Le "4 viste"
Le viste sono state create per una latitudine coincidente con Savona (44’ 18” N) alle ore 22,00 circa del 15 marzo 2026.
SUD
Le costellazioni del Cancro e del Leone dominano la vista mentre le costellazioni invernali si inclinano verso Ovest.
EST
NORD L' Orsa Maggiore (Ursa Major) o Gran Carro ci indica la posizione della stella polare. La forma ci ricorda anche quella di un pentolino. Prolungando verso nord di cinque volte il lato corto opposto al manico troviamo la stella Polare che è la stella più luminosa della costellazione dell' Orsa Minore (Ursa Minor). La stella polare indica nel nostro emisfero esattamente la direzione del nord. A sinistra della Polare si abbassa Cassiopea e più in alto, quasi allo zenit, notiamo la brillante Capella, mentre l'Orsa Maggiore si alza visibilmente.
OVEST
Orione e il Cane Maggiore, con le loro brillantissime stelle, si abbassano verso Ovest, in alto i Gemelli col faro di Giove. La cintura di Orione adesso è orizzontale.
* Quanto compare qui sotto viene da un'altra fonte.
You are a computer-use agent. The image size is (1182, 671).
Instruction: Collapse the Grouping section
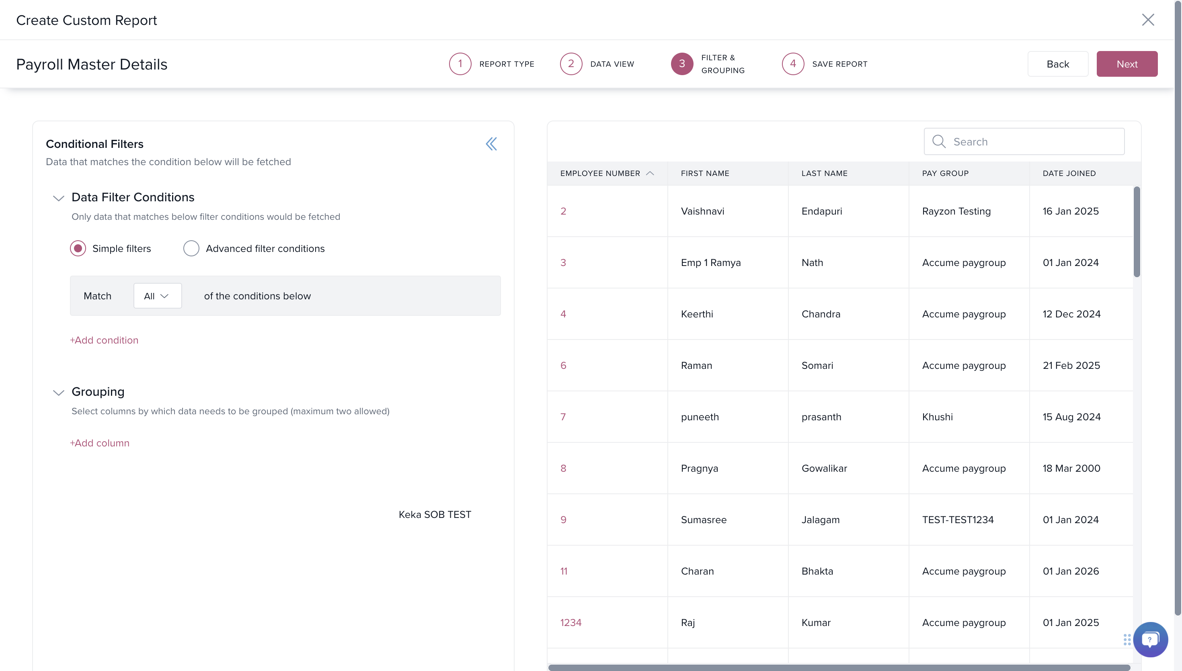coord(58,393)
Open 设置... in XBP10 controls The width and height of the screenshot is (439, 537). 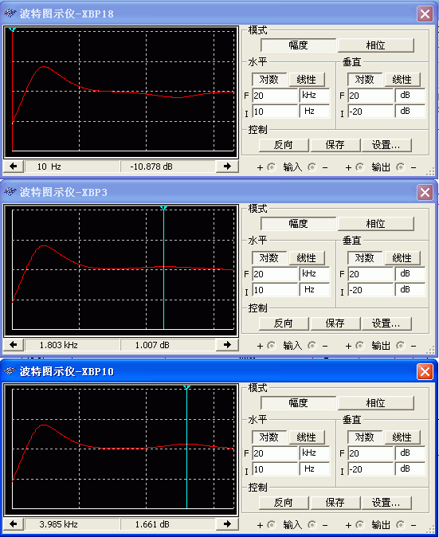pyautogui.click(x=386, y=503)
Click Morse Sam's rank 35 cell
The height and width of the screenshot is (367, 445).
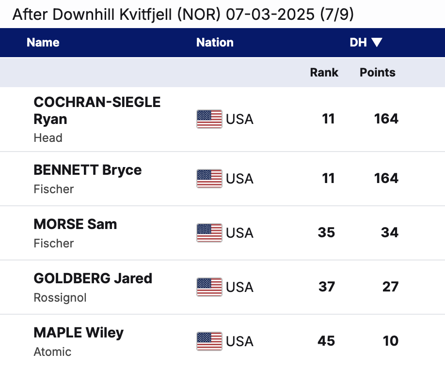click(x=326, y=233)
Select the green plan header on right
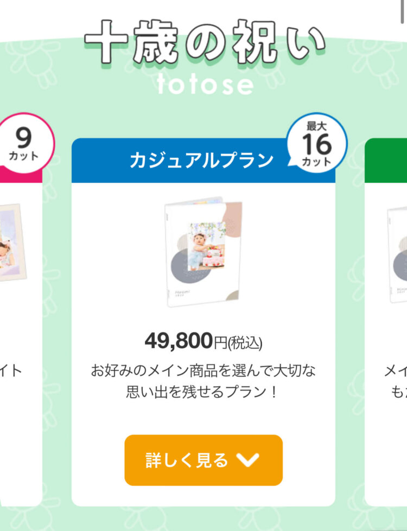 point(386,160)
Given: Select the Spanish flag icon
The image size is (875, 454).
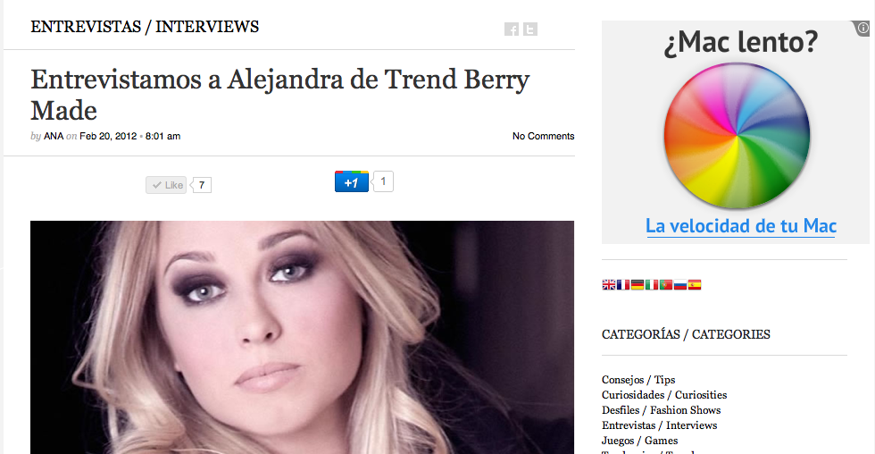Looking at the screenshot, I should coord(695,285).
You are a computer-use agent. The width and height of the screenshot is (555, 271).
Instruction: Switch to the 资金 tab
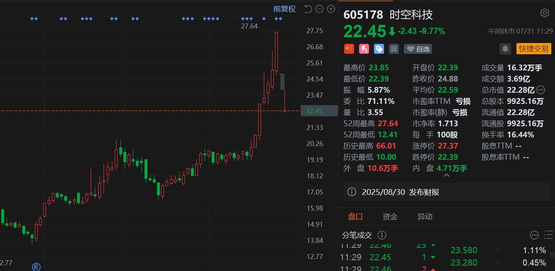point(390,216)
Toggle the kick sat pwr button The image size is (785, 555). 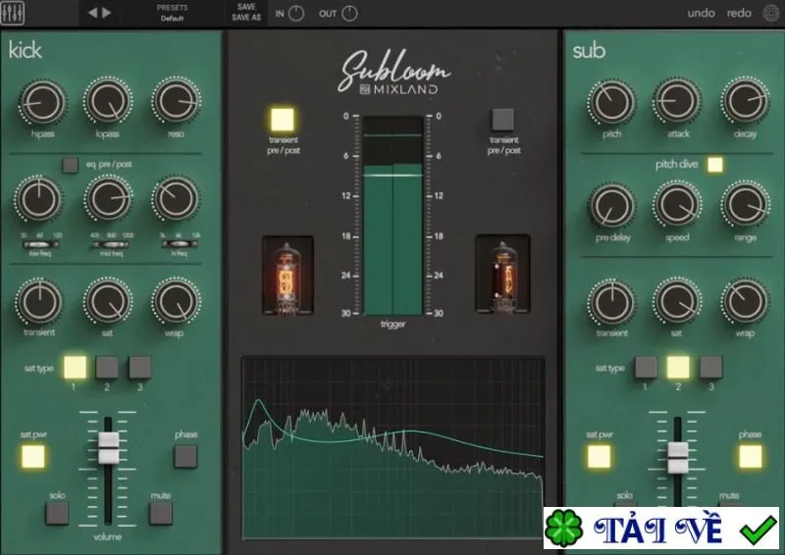click(x=33, y=456)
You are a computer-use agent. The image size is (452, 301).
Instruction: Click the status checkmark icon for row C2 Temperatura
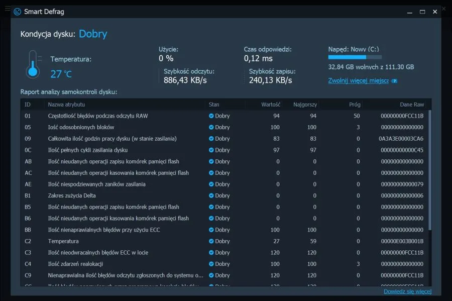coord(211,241)
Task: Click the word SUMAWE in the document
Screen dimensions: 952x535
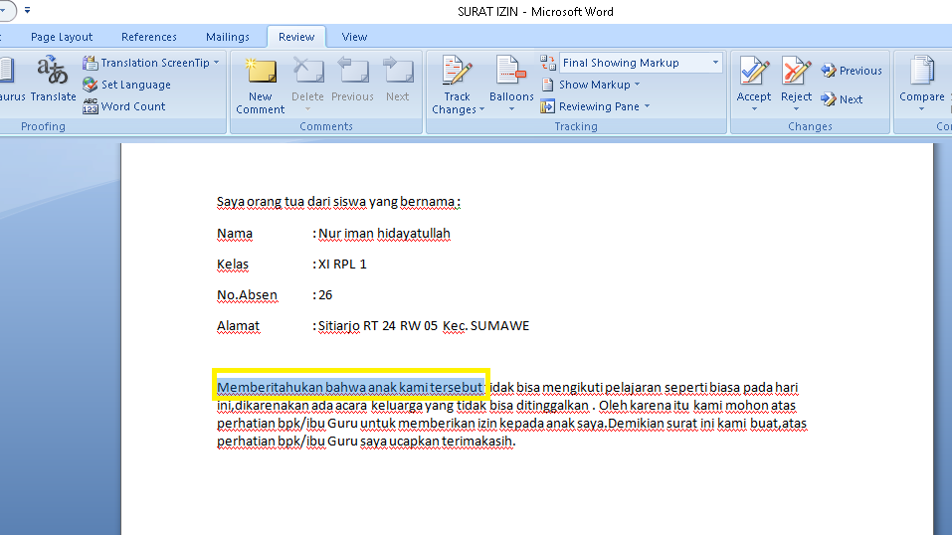Action: click(x=499, y=326)
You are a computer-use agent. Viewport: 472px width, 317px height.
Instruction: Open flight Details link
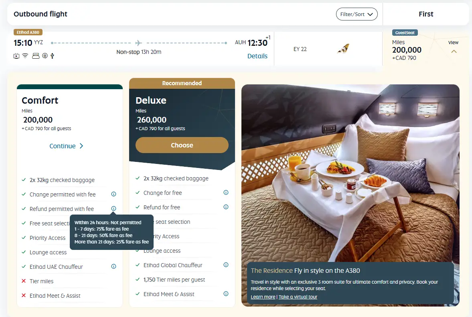click(x=257, y=56)
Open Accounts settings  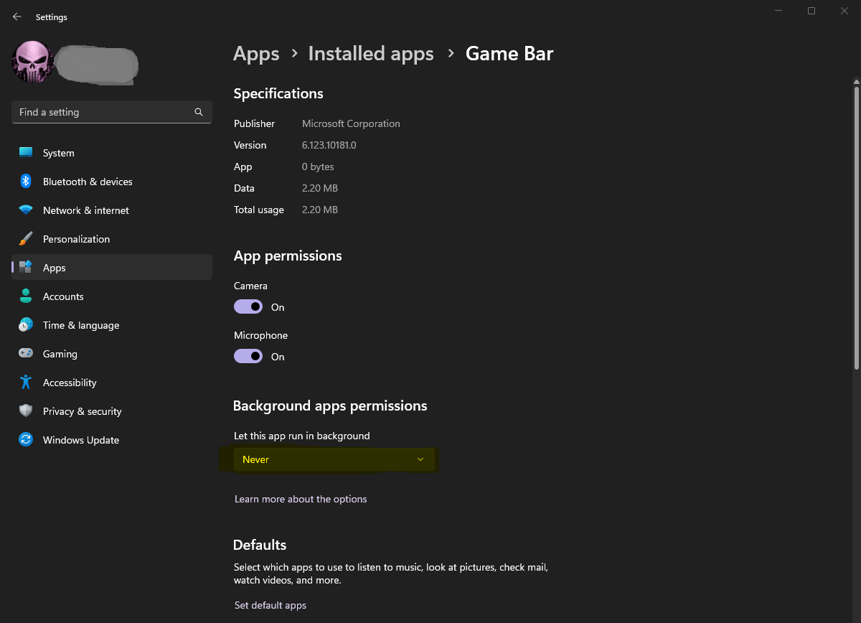point(64,296)
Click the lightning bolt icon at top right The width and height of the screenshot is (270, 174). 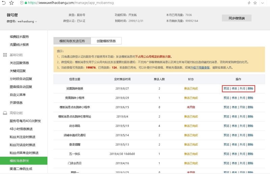tap(249, 3)
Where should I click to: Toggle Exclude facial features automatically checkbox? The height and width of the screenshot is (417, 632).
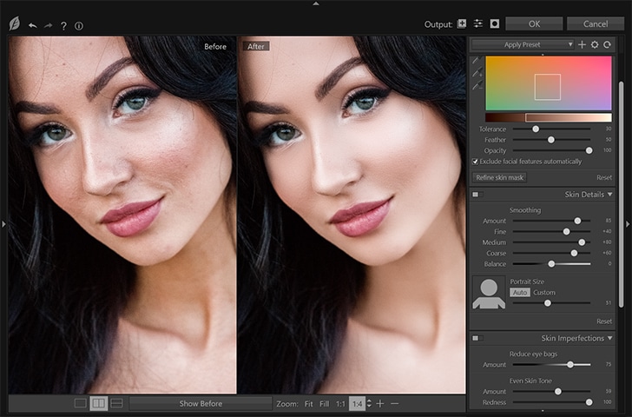(474, 162)
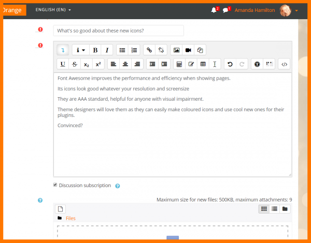Toggle bold formatting in the editor toolbar
The height and width of the screenshot is (243, 311).
point(95,50)
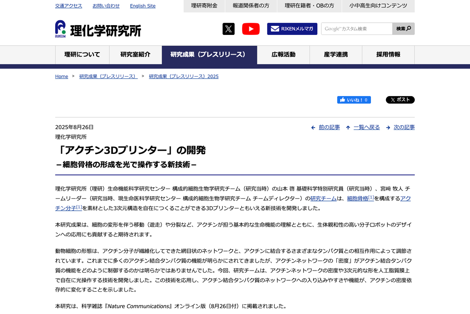Open the X (Twitter) social icon
This screenshot has height=314, width=470.
click(228, 29)
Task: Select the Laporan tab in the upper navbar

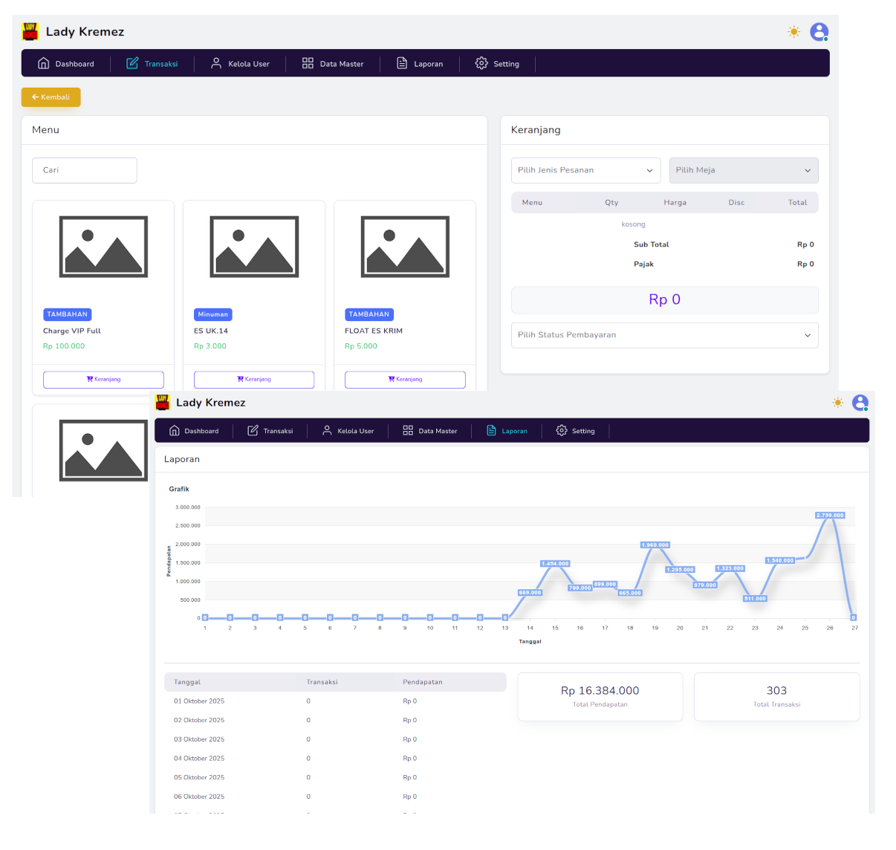Action: [420, 64]
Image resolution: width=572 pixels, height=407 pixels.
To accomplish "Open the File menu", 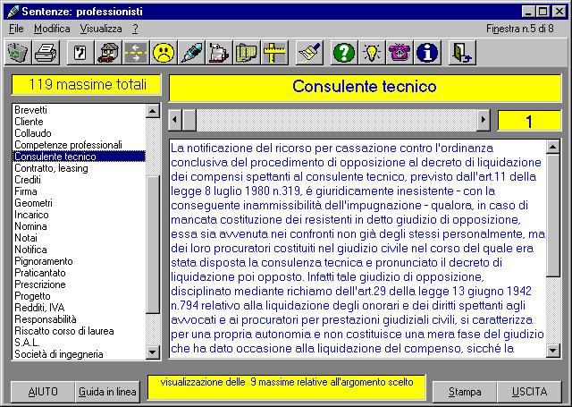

FENOMENI CELESTI SIGNIFICATIVI
COMETE La prima scoperta dell'anno, MAPS C/2026 A1, potrebbe essere davvero significativa: sembra infatti con tutta probabilità appartenere alla famiglia delle Kreutz Sungrazers, comete caratterizzate da orbite estremamente eccentriche con strettissimi passaggi al perielio, ai quali raramente sopravvivono. Quasi tutte le comete di Kreutz infatti si disintegrano al perielio, che a volte cade sulla stessa superficie solare, e vengono registrate solo dalle sonde spaziali come la SOHO.
Diverse comete dell'antichità tuttavia - tra cui quella gigantesca avvistata da Aristotele nel 371 a.C. e ritenuta progenitrice della famiglia - hanno lasciato negli annali il ricordo di spettacoli celesti indimenticabili: in tempi a noi vicini basta citare la brillantissima Ikeya-Seki del 1965, che uno dei nostri Soci fondatori avvistò in pieno giorno, o la Lovejoy del 2011.
La cometa in avvicinamento sembra tra le più interessanti della famiglia: è infatti stata scoperta a una buona distanza dal Sole, all'altezza dell'orbita di Marte, e si stima che il nucleo sia piuttosto consistente, con un diametro tra i 2 e i 3 km. L'oggetto potrebbe raggiungere negli ultimi giorni del mese la visibilità in telescopi amatoriali prima del bruciante passaggio al perielio, previsto per il 4 aprile, e sviluppare una lunga e brillante coda visibile anche con la testa sotto l'orizzonte.
Le ultime stime prevedono una distanza minima di appena 160.000 km sopra la fotosfera solare - un'intensità di radiazione 40.000 volte quella che riceviamo sulla Terra. Incrociamo le dita!